Let \( M1_{i}^{gen} \) be the collected relative frequency of the ith rectangles until the genth generation. We can update the elements of the M1 vector

$$ M1_{i}^{gen + 1} = (1 - \alpha )M1_{i}^{gen} + \alpha *\Delta M1_{i} $$

where ΔM1i is the relative frequency of the ith rectangles based on the best individuals of the genth generation and α denotes some relaxation factor (e.g., α = 0.2). We update M1 periodically every knth generation (e.g., kn = 10). The computation of ΔM1i happens as follows:

  • we take the 20% best individuals from the population;

  • we count in ΔM1i how many times the ith rectangle is in the best individuals (i = 1, 2,…, n).

  • we divide the ΔM1i vector by the number of best individuals.

4.1.1 Sampling M1

Sampling M1 selects a set of the rectangles for cutting from the knapsack. It selects the rectangles where

$$ {\text{a random probability}} < M1_{i}^{gen} \; \left( {i = 1,2, \ldots ,n} \right). $$

Let the selected rectangles be the QK set. The unselected rectangles will store in the rem set.

4.2 Probability model for selecting rectangles for the layers

With the first probability model we get the selected rectangles. Next we choose the best pairs of rectangles for every layer from the selected set of the rectangles. The pairs of rectangles are selected for a layer based on a second probability model. This probability model shows how good it is if the ith and the zth rectangles are cut from the same layer. Higher values show better pairs of rectangles for cutting from the same layer.

For these we use the EVL technique (see the principle of EVL in Borgulya 2006). Recently we have modified this technique the following way: we have to know the frequency of every pair of rectangles—how often they are members of the same layer in the best solutions. Let ECM (explicit collective memory) be an n × n matrix that stores and learns the relative frequencies of the different pairs. Every rectangle has a row and a column in the matrix. This matrix is updated throughout the evolution process using some of the best performing individuals.

Let \( ECM_{ij}^{gen} \) be the collected relative frequency of the ith and the jth rectangle (a pair) in common layers until the genth generation. We can update the elements of the ECM matrix

$$ ECM_{ij}^{gen + 1} = (1 - \alpha )ECM_{ij}^{gen} + \alpha \Delta ECM_{ij} $$

where ΔECMij is the relative frequency of the ith and the jth rectangles in common layers based on the best individuals of the genth generation and α denotes some relaxation factor (e.g., α = 0.2). We update ECM periodically every knth generation (e.g., kn = 10). The computation of ΔECMij happens as follows:

  • we take the 20% best individuals from the population;

  • we count how many times the ith and jth rectangles are in common layers in the best individuals (i = 1, 2,…, n; j = 1, 2,…, n)
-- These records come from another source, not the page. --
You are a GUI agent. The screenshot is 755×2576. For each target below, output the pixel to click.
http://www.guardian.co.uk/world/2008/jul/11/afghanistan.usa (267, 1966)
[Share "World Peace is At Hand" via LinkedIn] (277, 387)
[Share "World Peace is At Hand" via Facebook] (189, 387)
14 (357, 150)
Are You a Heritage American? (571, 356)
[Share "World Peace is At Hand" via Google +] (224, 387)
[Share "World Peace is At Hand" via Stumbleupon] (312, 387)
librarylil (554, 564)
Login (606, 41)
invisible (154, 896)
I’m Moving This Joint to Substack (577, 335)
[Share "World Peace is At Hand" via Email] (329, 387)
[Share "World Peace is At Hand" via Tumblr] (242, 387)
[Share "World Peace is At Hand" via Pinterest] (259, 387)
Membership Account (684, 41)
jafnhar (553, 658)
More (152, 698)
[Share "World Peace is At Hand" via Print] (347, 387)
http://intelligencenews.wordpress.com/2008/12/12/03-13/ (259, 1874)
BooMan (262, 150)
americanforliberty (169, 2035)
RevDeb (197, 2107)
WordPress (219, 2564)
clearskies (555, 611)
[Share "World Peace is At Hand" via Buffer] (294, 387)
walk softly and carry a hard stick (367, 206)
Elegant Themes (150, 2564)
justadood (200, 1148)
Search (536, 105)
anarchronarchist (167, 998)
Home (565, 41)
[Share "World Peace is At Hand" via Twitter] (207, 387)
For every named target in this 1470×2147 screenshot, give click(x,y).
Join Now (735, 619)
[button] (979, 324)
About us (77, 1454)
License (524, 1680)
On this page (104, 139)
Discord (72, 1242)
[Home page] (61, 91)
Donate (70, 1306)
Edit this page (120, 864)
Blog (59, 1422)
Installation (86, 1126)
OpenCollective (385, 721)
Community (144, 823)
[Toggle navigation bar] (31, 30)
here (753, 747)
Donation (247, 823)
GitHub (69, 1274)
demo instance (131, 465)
  • we divide the ΔECM matrix by the number of these ‘best’ individuals.

We use the ECM matrix to estimate the probability of the good pairs of rectangles. The formula

$$ pr_{ij} = \frac{{ECM_{ij}^{gen} }}{{\sum\nolimits_{t = 1}^{n} {ECM_{it}^{gen} } }} $$

gives the probability that the ith and the jth rectangles are good pair in the same layer.

4.2.1 Sampling ECM

Sampling ECM selects rectangles for the layers of the descendant. For every layer it selects a new Q set from the not yet selected rectangles of QK. The sampling is the following:

  1. 1.

    If there are unselected rectangles in QK, first it chooses an unselected rectangle randomly from QK; if there is not, go to step 3.

  2. 2.

    This rectangle will be the first element in Q. Let this be the ith rectangles. For the other rectangles of Q the sampling selects the rectangles from QK, where

    $$ {\text{a random probability}} < pr_{ij} \left( {{\text{the}}\;i{\text{th}}\;{\text{and}}\;j{\text{th}}\;{\text{rectangles}}\;{\text{from}}\;{\text{QK}}} \right). $$

    If Q is ready then it calls the packlayer procedure, the Repacking procedure and after the profitrepair local search procedure for the layer in this order. The profitrepair procedure selects all the unselected rectangles of QK and all the rectangles of rem and checks them one after the other. The checked rectangle is swapped with one rectangle from the layer and the Repacking procedure is applied. The profitrepair accepts the move if the swap increases the total profit of the layer without increasing the height of the layer.

  1. 3.

    If there are unselected rectangles in QK we repeat the layer generation for a new layer (go to step 1).

  2. 4.

    The sampling is ready. If the total height of the layers is higher as H, it calls the repair procedure.

5 The 2DKEDA algorithm

5.1 The main steps of the algorithm

Our 2DKEDA generates only one descendent in every generation. First it generates the initial population. Next, it generates descendents by sampling M1, ECM. After it improves the layers of the descendent with local searches (LS).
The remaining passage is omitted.